In summary, we have developed a modular protocol for the one-step synthesis of complex frameworks deploying inverse hydride shuttle catalysis onto dynamically assembled complexes generated at equilibrium32,33. The method results in a variety of alkaloid-like products formed in an enantio- and diastereoselective manner. We believe that the approach presented herein has the potential to revolutionise the design of multi-component reactions, facilitating the breakthrough advances in biology and medicine that modern society relies on.


Caution statement when working with LAH in large scale

Quenching of reactions with LiAlH4 must not be performed using hydrochloric acid. In this case we recommend cooling the reaction mixture to 0 °C and quenching potentially unreacted LAH by slow addition of an excess of ethyl acetate.

General procedure for the inverse hydride shuttle

To a 4.00 ml vial containing enamine 2 (250 µmol, 1.00 equiv.) was added a solution of nitrostyrene 3 in CH2Cl2 (0.70 ml of a 2.8 M solution, 250 µmol, 1.00 equiv.) at room temperature (23 °C) and the solution was stirred for 1–3 h.
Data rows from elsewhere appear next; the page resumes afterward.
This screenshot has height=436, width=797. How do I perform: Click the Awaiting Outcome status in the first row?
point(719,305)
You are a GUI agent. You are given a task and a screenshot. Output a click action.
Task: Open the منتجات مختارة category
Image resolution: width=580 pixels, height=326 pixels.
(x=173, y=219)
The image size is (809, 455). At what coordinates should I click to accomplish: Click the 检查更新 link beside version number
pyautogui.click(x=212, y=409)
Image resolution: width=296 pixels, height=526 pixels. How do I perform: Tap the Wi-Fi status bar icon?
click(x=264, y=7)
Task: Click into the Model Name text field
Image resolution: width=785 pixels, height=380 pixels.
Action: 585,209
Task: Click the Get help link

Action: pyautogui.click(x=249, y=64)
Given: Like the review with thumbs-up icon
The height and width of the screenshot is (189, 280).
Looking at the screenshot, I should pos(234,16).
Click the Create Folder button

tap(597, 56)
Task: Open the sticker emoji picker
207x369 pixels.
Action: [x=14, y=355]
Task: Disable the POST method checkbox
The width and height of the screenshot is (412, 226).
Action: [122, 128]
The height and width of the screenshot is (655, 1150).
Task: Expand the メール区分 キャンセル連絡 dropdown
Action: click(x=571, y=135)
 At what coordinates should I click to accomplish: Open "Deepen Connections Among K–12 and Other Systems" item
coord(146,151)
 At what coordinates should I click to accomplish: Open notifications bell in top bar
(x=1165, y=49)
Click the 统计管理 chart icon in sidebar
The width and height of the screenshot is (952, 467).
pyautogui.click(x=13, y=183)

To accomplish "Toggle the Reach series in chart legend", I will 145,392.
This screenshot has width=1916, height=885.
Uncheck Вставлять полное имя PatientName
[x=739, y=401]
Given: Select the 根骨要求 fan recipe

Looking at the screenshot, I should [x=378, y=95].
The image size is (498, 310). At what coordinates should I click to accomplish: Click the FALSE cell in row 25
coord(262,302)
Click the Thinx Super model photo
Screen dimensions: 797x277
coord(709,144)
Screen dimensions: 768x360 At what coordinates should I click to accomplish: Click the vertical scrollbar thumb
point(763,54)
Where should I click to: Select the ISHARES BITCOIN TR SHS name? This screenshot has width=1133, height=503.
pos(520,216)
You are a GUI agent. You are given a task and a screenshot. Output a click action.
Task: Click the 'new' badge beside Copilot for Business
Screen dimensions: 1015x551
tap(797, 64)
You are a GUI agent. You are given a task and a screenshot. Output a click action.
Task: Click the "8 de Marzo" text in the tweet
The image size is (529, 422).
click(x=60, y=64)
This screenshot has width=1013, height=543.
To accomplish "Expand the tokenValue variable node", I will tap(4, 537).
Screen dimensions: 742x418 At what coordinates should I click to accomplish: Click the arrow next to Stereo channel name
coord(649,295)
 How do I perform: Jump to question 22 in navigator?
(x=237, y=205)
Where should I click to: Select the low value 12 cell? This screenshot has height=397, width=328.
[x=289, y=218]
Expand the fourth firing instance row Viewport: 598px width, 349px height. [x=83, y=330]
Over the course of 20 min, the solution was added to a solution of Lewis acid 1c (10 mol%) and its hydride 1c–H (25 mol%) in CH2Cl2 (200 µl) using a syringe pump. After the addition was complete, the reaction was stirred for 1 h at room temperature before the solvent was removed under reduced pressure. Analysis of the crude mixture by 1H NMR showed the formation of a single diastereomer unless stated otherwise. The residue was purified by flash column chromatography (heptane/CH2Cl2 1:1 grading to pure CH2Cl2, unless stated otherwise) to afford the final product.